▸ **Problem statement**
The line containing "Blog Database (34, 2008)" and every line after it, through the last one below: output exactly these and nothing else.

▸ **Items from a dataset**
■ ■ ■ ■

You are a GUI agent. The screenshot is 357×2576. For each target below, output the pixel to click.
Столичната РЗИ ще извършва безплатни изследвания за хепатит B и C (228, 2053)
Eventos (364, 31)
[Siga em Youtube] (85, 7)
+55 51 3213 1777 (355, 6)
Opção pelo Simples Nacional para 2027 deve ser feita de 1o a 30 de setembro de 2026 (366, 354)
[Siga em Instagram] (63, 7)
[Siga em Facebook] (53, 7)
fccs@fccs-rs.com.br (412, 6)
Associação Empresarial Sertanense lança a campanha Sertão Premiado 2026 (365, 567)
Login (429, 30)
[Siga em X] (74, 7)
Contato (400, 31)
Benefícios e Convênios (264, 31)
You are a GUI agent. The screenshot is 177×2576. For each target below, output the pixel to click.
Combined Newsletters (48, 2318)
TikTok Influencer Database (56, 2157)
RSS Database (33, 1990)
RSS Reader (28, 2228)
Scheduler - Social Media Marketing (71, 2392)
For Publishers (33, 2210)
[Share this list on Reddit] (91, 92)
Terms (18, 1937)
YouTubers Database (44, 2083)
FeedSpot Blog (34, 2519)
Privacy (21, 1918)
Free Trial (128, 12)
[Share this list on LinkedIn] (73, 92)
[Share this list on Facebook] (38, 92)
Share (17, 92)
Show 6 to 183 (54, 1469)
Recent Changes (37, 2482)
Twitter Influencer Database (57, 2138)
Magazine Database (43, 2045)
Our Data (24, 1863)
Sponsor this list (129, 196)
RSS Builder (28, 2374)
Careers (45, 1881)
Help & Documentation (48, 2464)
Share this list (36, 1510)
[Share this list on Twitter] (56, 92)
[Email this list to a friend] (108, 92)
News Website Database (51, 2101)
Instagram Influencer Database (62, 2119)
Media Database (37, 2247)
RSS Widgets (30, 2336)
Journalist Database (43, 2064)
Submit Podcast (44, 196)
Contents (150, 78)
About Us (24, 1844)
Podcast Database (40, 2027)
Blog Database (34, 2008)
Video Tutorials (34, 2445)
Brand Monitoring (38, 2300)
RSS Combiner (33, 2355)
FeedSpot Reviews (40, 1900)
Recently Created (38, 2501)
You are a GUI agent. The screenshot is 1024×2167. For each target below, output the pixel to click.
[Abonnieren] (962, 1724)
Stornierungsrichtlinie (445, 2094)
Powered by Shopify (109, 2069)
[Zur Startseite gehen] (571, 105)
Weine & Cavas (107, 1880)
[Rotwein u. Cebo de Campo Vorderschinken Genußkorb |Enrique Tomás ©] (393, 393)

■ ■ ■ ■

▸ **Answer**
Blog Database (34, 2008)
Video Tutorials (34, 2445)
Brand Monitoring (38, 2300)
RSS Combiner (33, 2355)
FeedSpot Reviews (40, 1900)
Recently Created (38, 2501)
You are a GUI agent. The screenshot is 1024×2167. For each target below, output the pixel to click.
[Abonnieren] (962, 1724)
Stornierungsrichtlinie (445, 2094)
Powered by Shopify (109, 2069)
[Zur Startseite gehen] (571, 105)
Weine & Cavas (107, 1880)
[Rotwein u. Cebo de Campo Vorderschinken Genußkorb |Enrique Tomás ©] (393, 393)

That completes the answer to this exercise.